Mr. Watson Goes to Wall Street

Datanami Staff

Seems like eons ago since IBM’s precious brainchild, Watson, efficiently laid the smackdown on human quiz show champions for the man versus machine segment of Jeopardy. Now, just one year after its moment in the global spotlight, Watson is finding a new, more subdued way to shine—this time as the head of big business decisions at banking giant Citigroup.

According to reports this week, Citigroup, which ranks among the largest lending institutions in the United States, will be bringing Watson on board to advise the company on portfolio and client risk.

The company will use the analytical talents of the IBM-built super to make these risk assessments and to turn blink-of-an-eye calculations on individual customer needs (and associated financial and personal data) into highly tailored (or, if you lean on the paranoid, creepily astute) personal banking experiences.

If you ask IBM, Watson is certainly not undergoing any sort of personality crisis by trading in its TV celebrity status for a job at a bank. It was never built just to act as mainstream proof of the possibilities of computing for television audiences, after all.

The quiz show appearance was just the last notch in a long tapestry of orchestrated moves (marketing and otherwise) to bring businesses closer to the realization that real-time analytics on vast amounts of data is not only possible, but is key to having the superhuman ability to compete.
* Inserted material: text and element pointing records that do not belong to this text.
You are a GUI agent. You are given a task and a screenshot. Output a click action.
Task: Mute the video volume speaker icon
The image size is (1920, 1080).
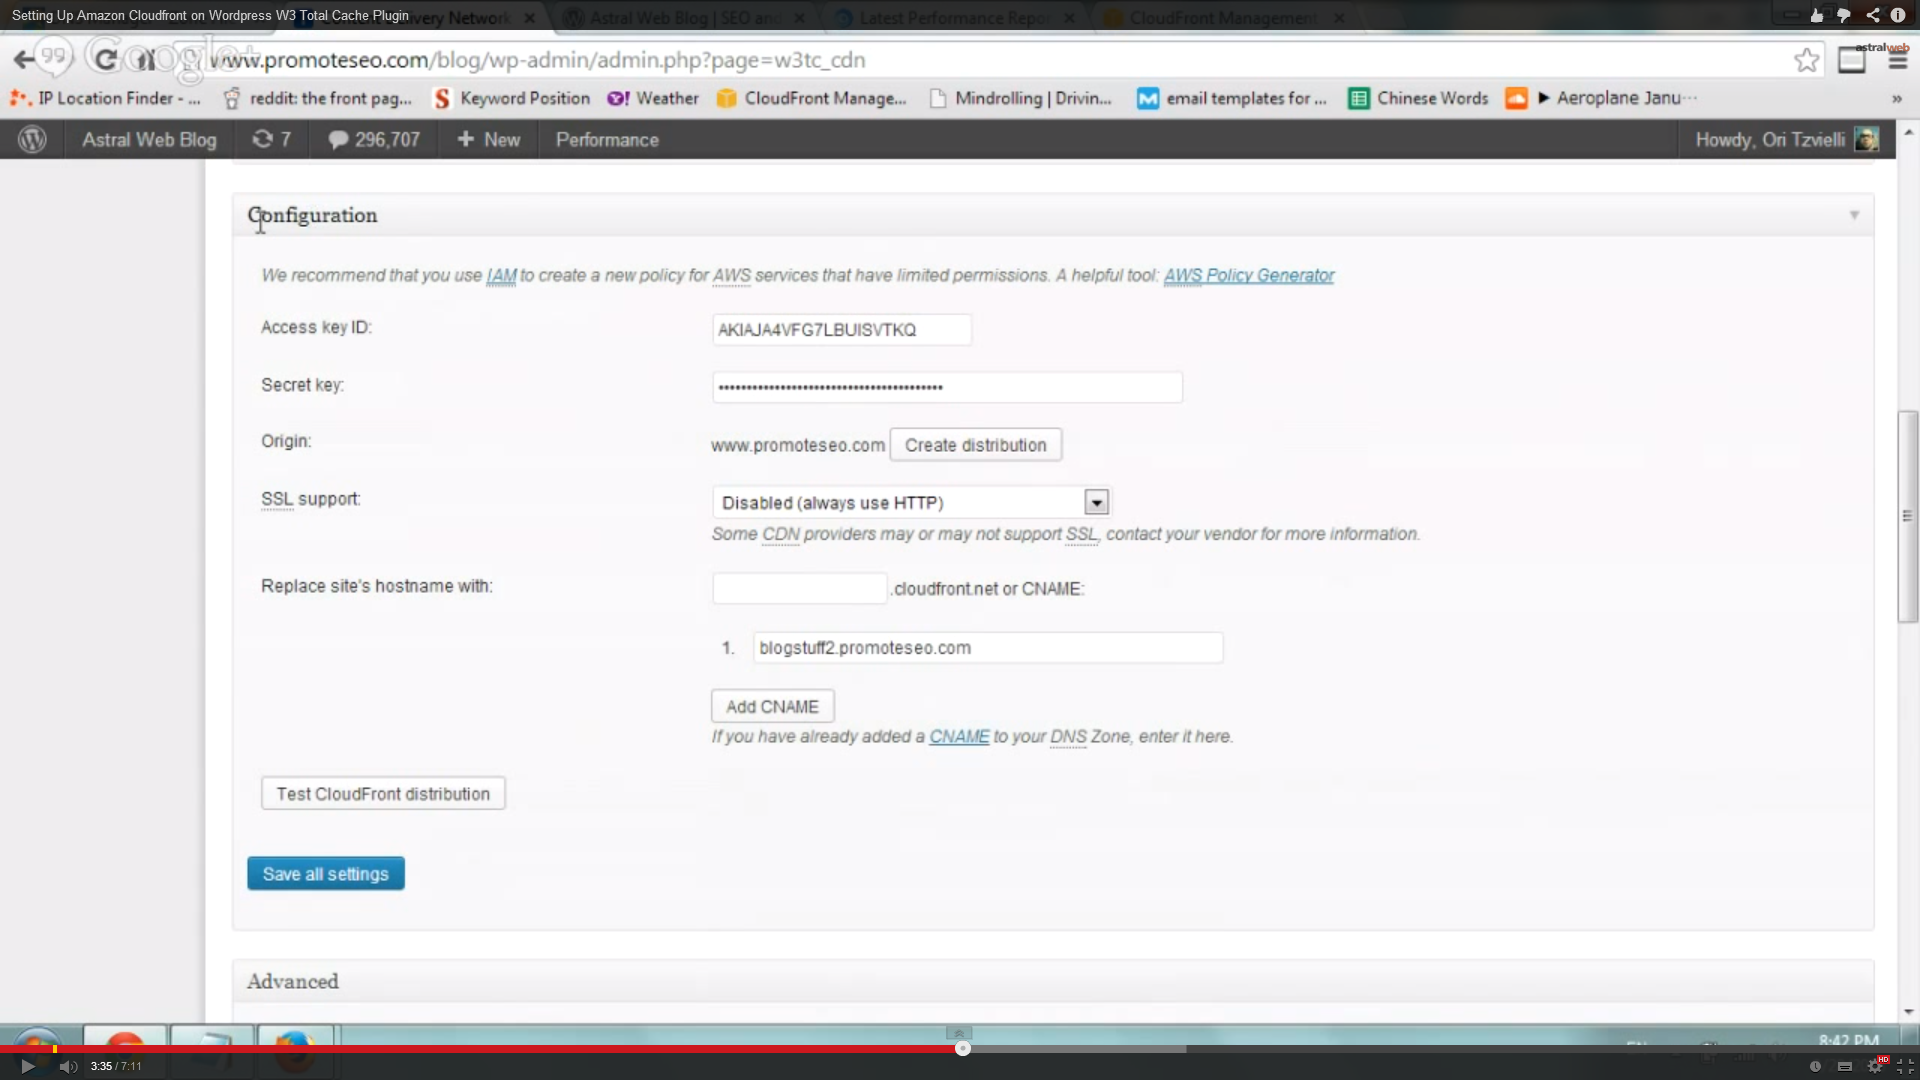tap(67, 1066)
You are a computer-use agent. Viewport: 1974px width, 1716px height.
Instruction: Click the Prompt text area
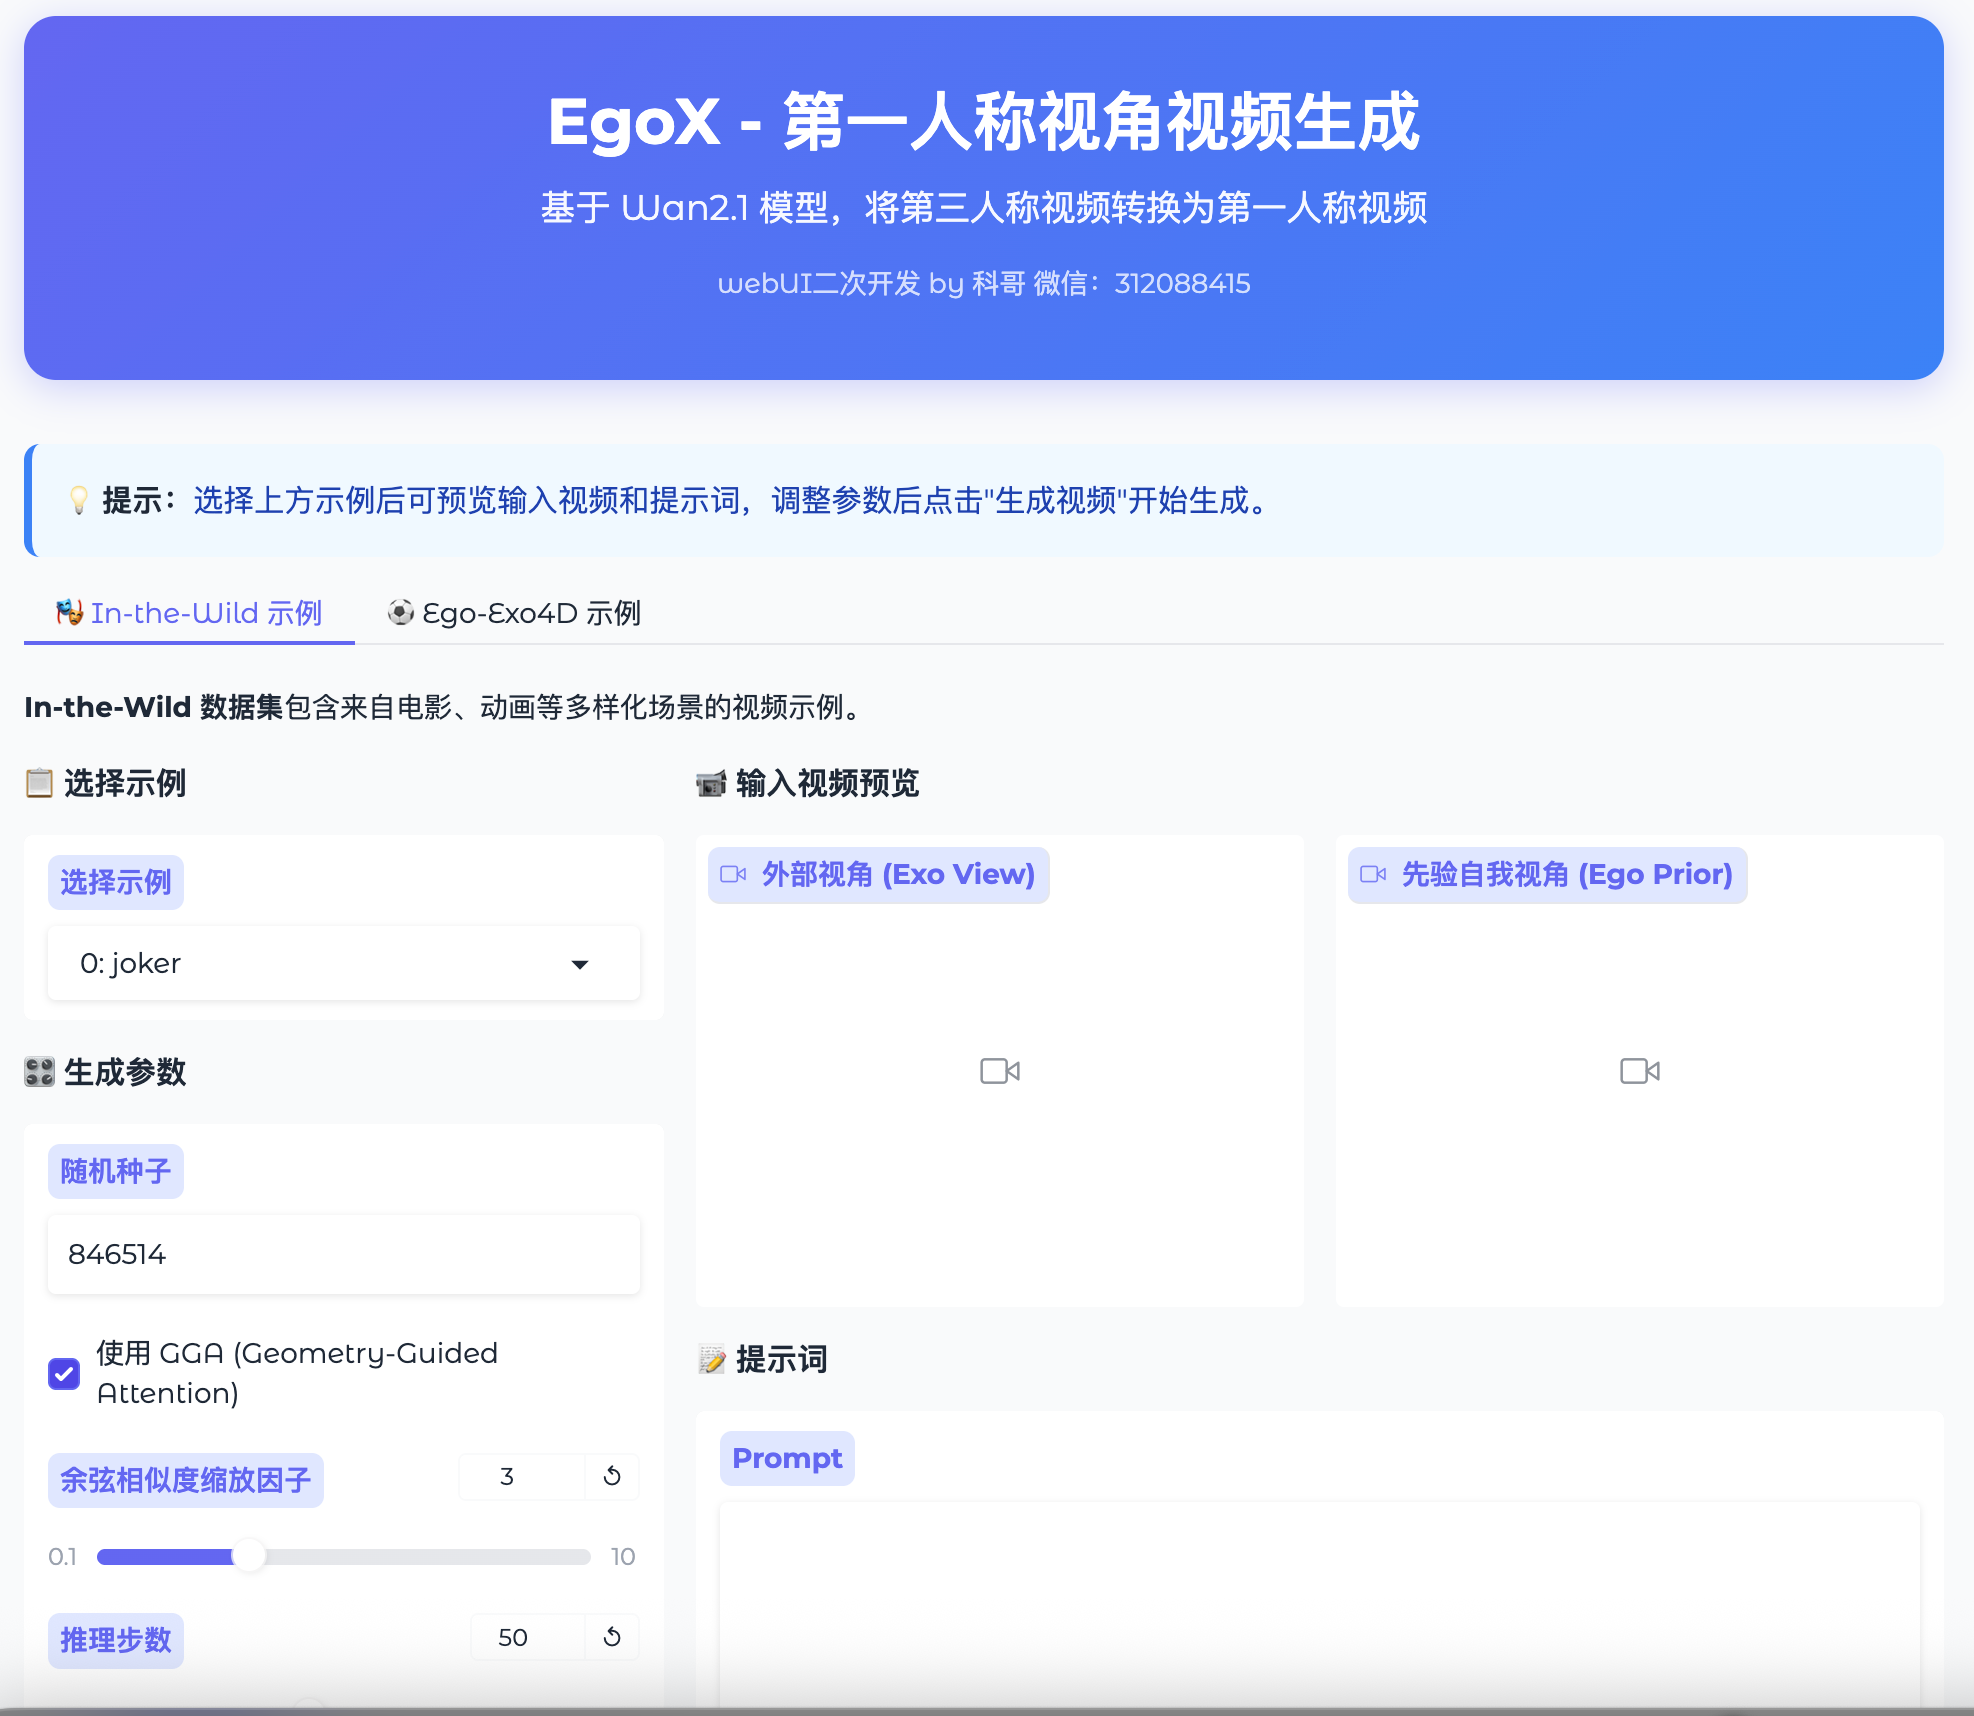point(1318,1600)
One of the interesting elements about the announcement of Watson’s new job on Wall Street is the business model that it will toil under. According to reports, “Watson the financial assistant will be delivered as a cloud-based service and earn a percentage of the additional revenue and cost savings it is able to help financial institutions realize.”

IBM sees a future for Watson that has the word “billions” attached to it, and as Bloomberg’s Beth Jinks noted today, “Parts of Watson could already be combined with other IBM technologies to help banks with regulatory compliance by surveying internal documents and flagging those that seem amiss.” Jinks continued, noting that “Watson was designed to be loaded with information rather than grapple with a live streaming feed, making it likely IBM will partner it with other technologies.”

The company has already found compelling use cases for Watson in healthcare, but if the price is right (and it seems like it could be) financial services could be where the fruits of the massive IBM labor that bore Watson could be best plucked.